Accelerating Biopharmaceutical Drug Development: From Discovery to Manufacturing on a Single Platform
Daeyeon Lee
Department of Chemical and Biomolecular Engineering, University of Pennsylvania, PA 19104 USA
Russell Pearce and Elizabeth Crimian Heuer Professor
Director, Artificial Intelligence-driven RNA BioFoundry
One of the key challenges in drug development is the gap between the methods used for small-scale discovery and those required for large-scale production. Techniques optimized for precision in the lab often do not scale easily to meet the efficiency and regulatory needs of clinical trials and commercial manufacturing. In this presentation, I will showcase how microfluidic platforms can revolutionize both the discovery and manufacturing of drug products. Microfluidics, a versatile tool for precision synthesis, has demonstrated significant potential at the lab scale for producing nano- and microparticle-based drug products.
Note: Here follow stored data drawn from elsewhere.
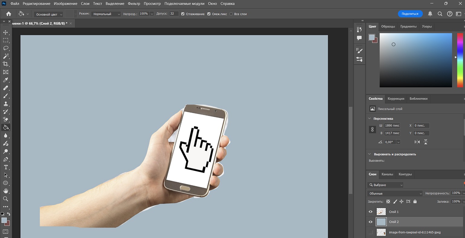
Task: Enable the Все слои checkbox
Action: [x=231, y=14]
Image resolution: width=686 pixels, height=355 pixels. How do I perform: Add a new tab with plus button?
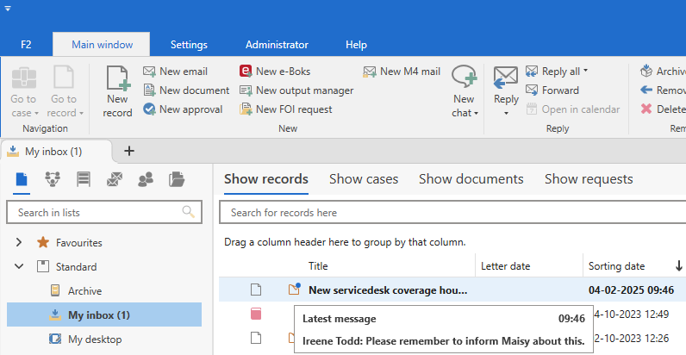(129, 151)
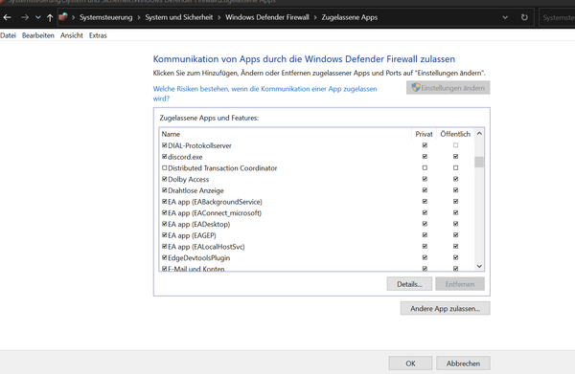Check Öffentlich for DIAL-Protokollserver
Image resolution: width=575 pixels, height=374 pixels.
click(x=455, y=145)
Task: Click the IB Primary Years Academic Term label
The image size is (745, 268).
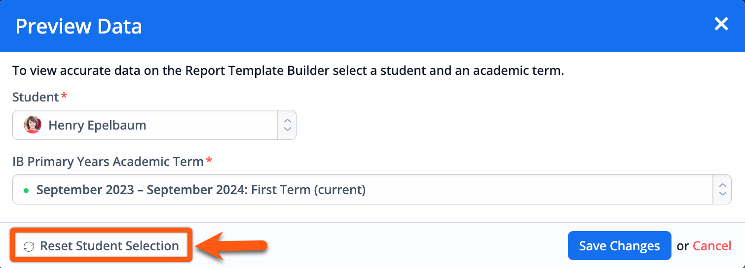Action: click(x=108, y=162)
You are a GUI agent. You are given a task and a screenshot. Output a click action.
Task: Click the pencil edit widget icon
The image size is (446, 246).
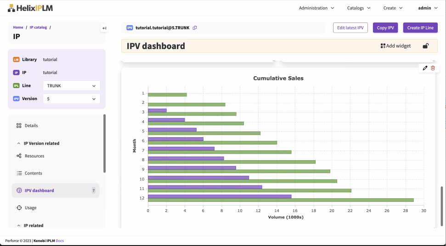425,68
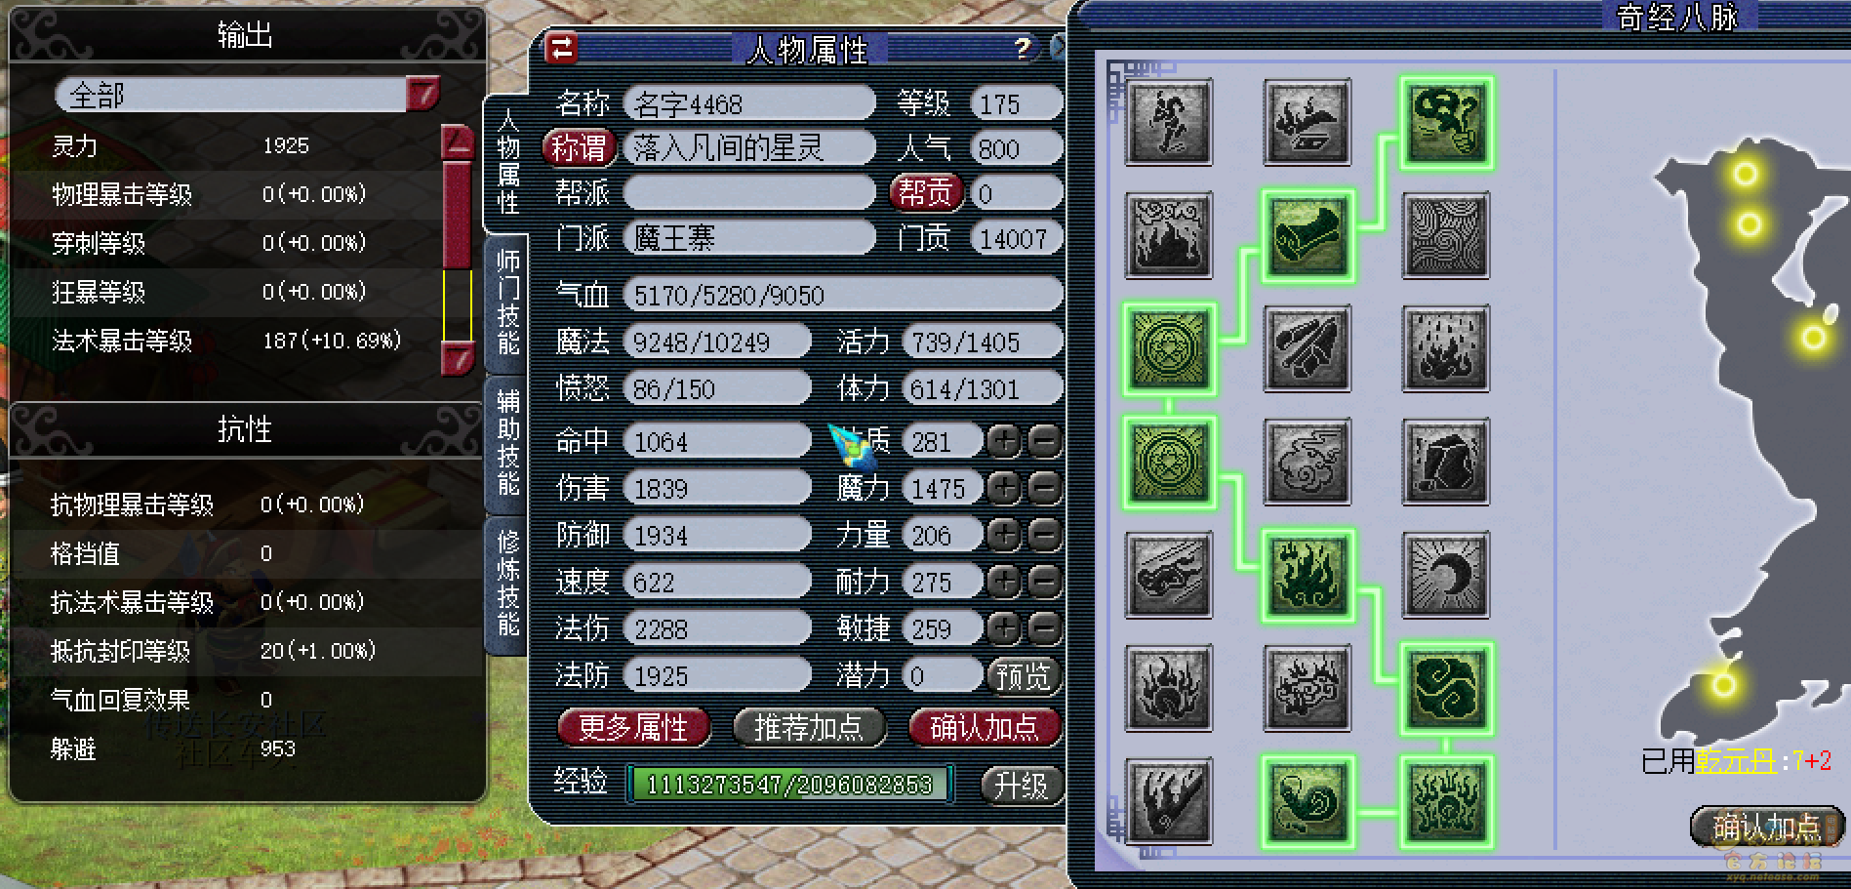1851x889 pixels.
Task: Increase 敏捷 attribute with plus button
Action: pos(1004,627)
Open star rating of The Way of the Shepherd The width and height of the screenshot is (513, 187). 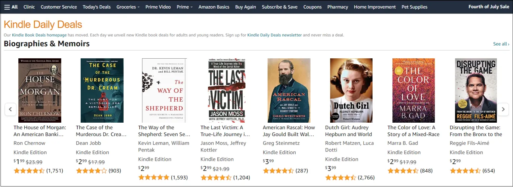pyautogui.click(x=153, y=177)
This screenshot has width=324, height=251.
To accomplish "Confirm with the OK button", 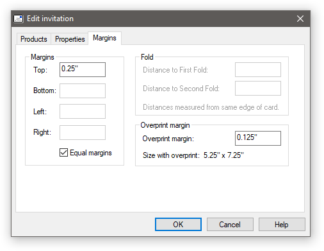I will coord(178,225).
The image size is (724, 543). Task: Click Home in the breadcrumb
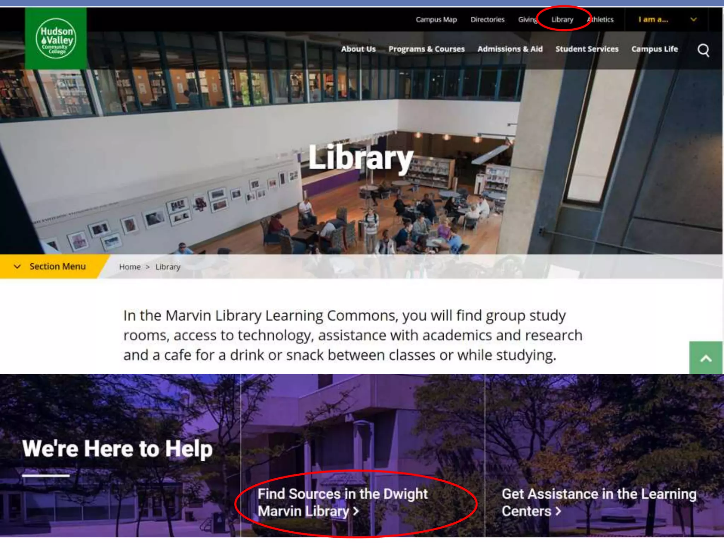(x=130, y=267)
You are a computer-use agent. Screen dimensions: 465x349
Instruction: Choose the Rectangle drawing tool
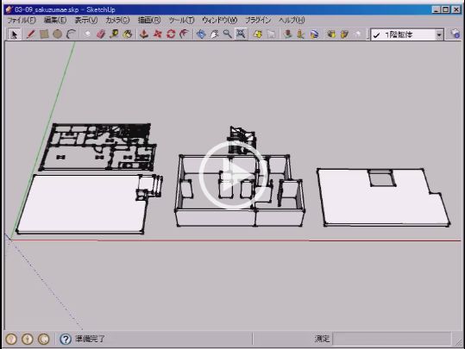(44, 34)
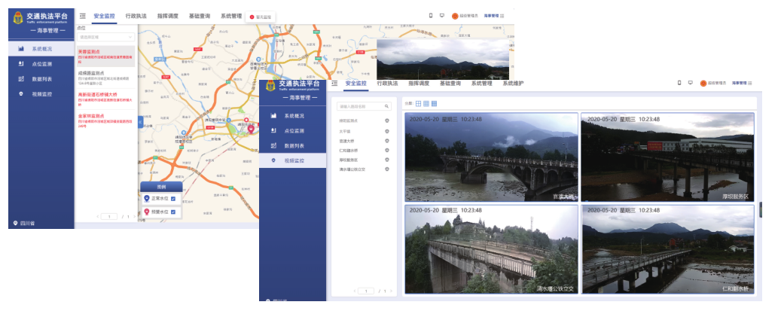
Task: Click the 清水堰公铁立交 video feed
Action: click(491, 248)
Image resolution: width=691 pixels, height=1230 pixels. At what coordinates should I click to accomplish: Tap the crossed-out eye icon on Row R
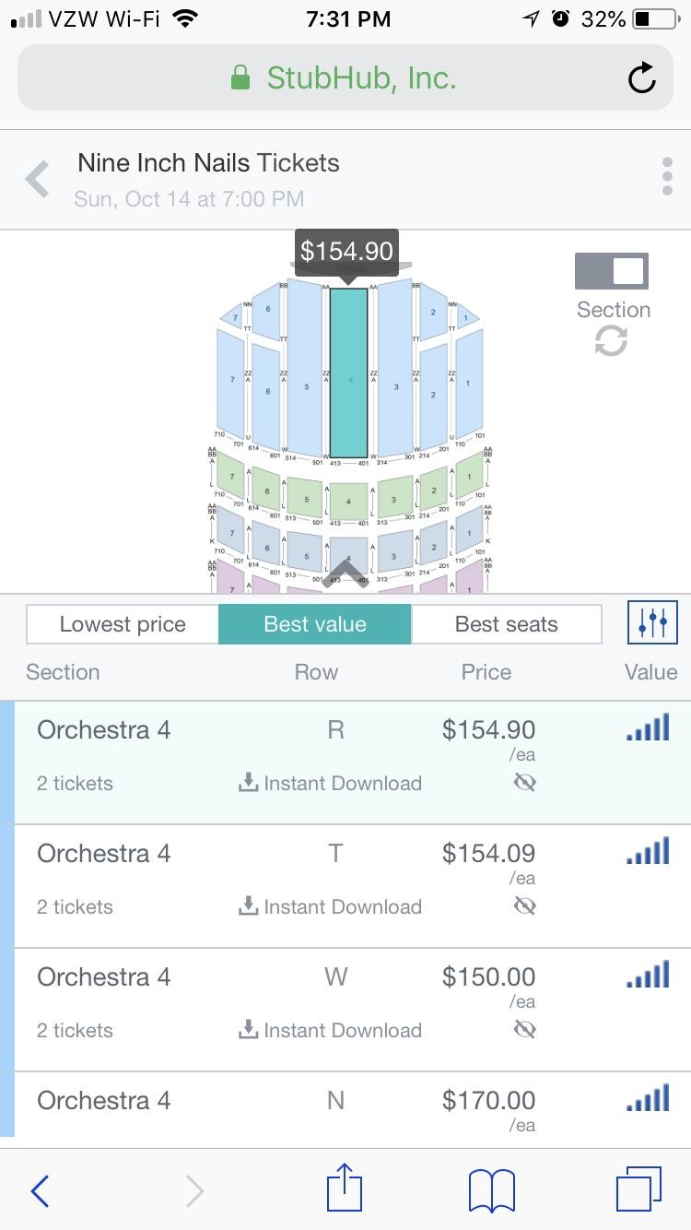524,783
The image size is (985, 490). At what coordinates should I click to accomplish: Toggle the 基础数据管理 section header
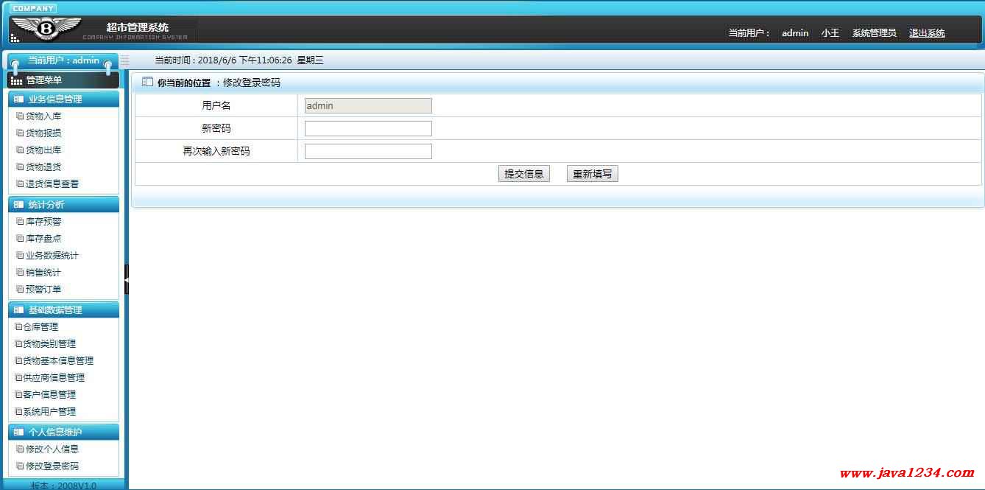point(63,309)
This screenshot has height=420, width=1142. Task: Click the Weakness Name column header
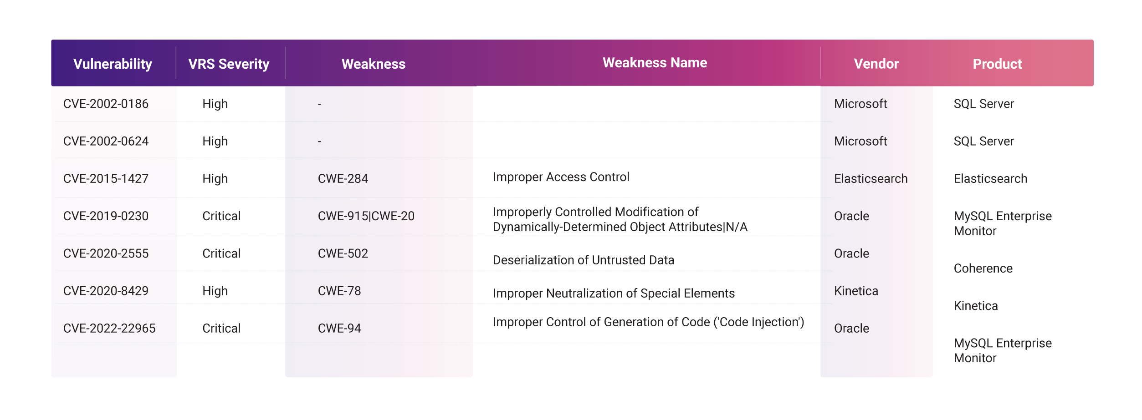click(x=655, y=63)
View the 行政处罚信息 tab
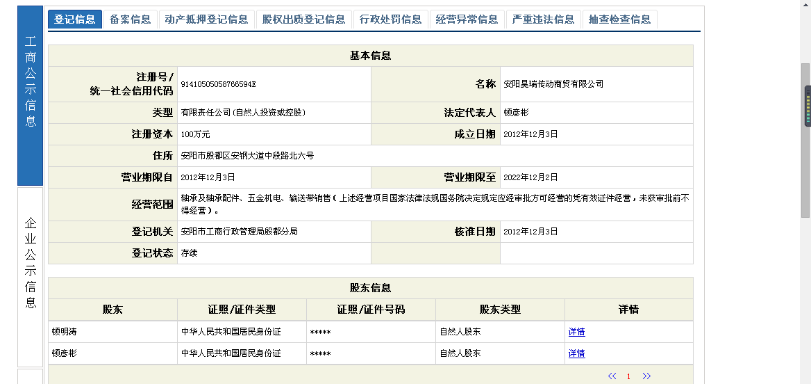Screen dimensions: 811x384 coord(391,19)
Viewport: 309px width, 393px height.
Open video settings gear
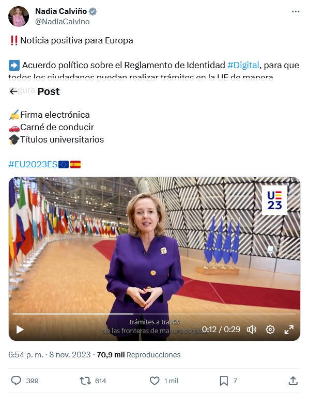pyautogui.click(x=270, y=329)
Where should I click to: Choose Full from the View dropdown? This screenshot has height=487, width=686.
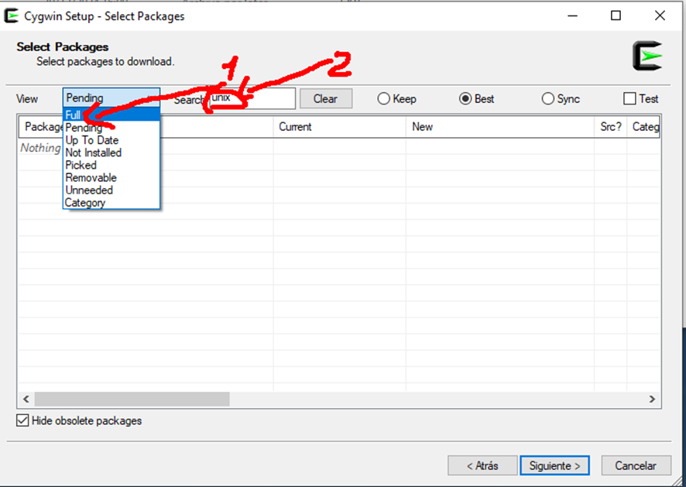point(74,115)
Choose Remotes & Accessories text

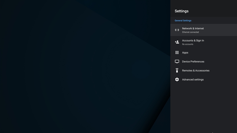[196, 71]
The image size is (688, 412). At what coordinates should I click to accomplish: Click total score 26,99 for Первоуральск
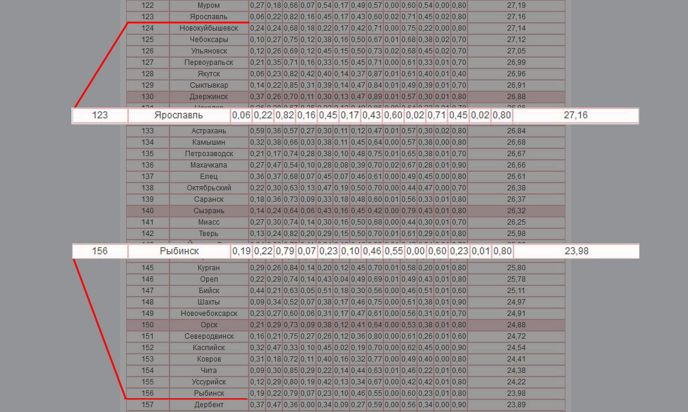click(516, 62)
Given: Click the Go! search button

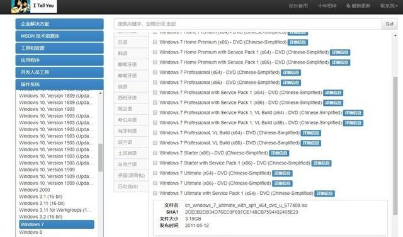Looking at the screenshot, I should coord(389,24).
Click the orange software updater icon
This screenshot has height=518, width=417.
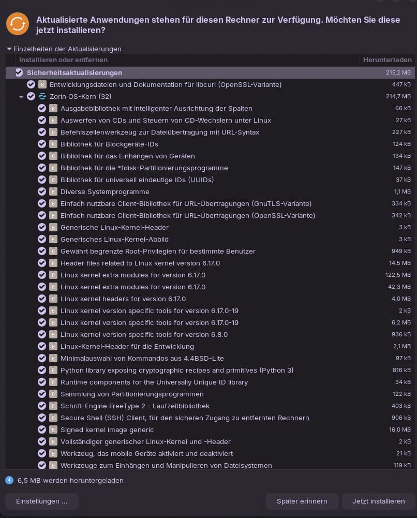[x=18, y=24]
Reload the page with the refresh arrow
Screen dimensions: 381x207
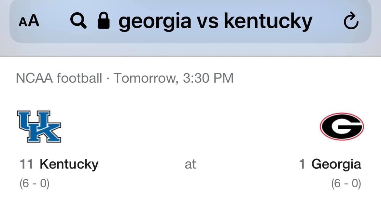pos(351,21)
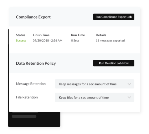Open the Message Retention dropdown
This screenshot has width=149, height=134.
95,84
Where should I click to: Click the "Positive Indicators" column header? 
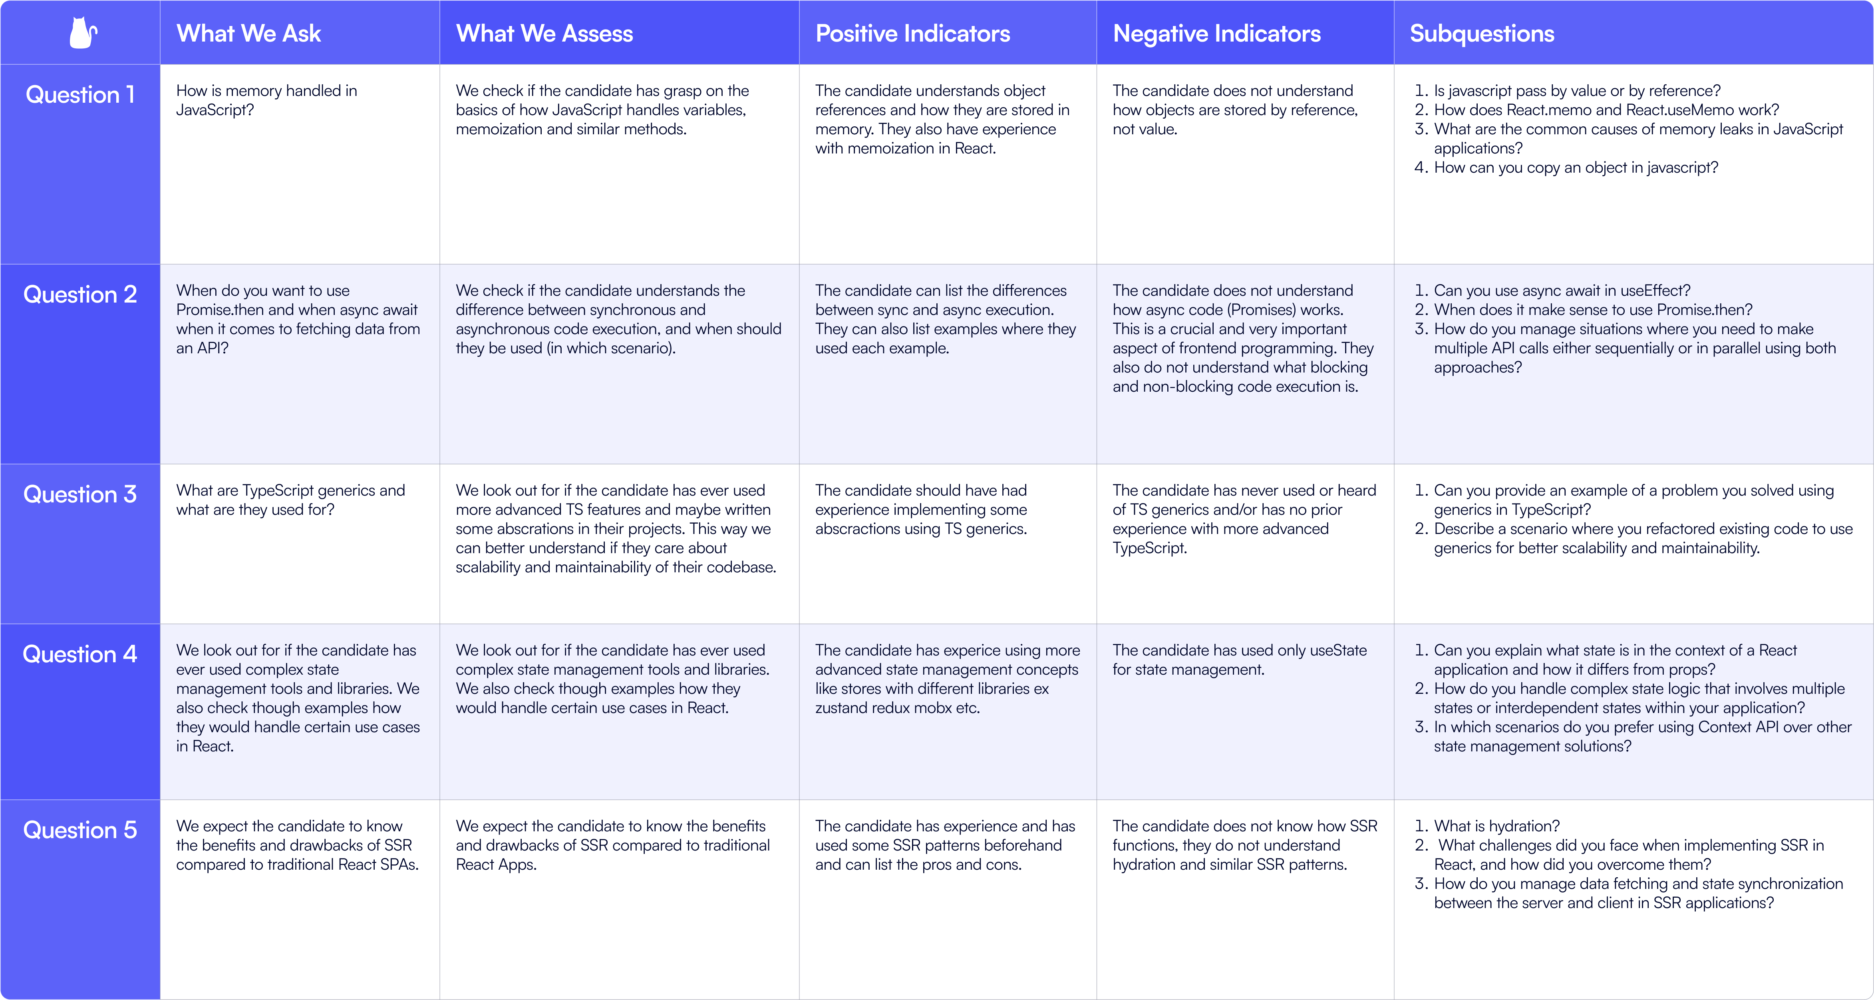(x=912, y=33)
Recent advancements indicate that this approach can be scaled up to commercial production, while preserving the precision and control achieved at the small scale. I will describe our efforts to establish microfluidics as a unified platform for drug discovery and manufacturing, ultimately accelerating the translation of lab breakthroughs into real-world solutions for the pharmaceutical industry. I will use double-emulsion-based drug development as a case study to illustrate how the automation and parallelization of microfluidics could accelerate the commercialization of these drug products. Additionally, I will introduce the newly launched Artificial Intelligence-driven RNA BioFoundry (AIRFoundry), an initiative that leverages emerging computational tools to revolutionize RNA design, synthesis, and delivery, with the goal of democratizing their use in bioscience discovery and applications.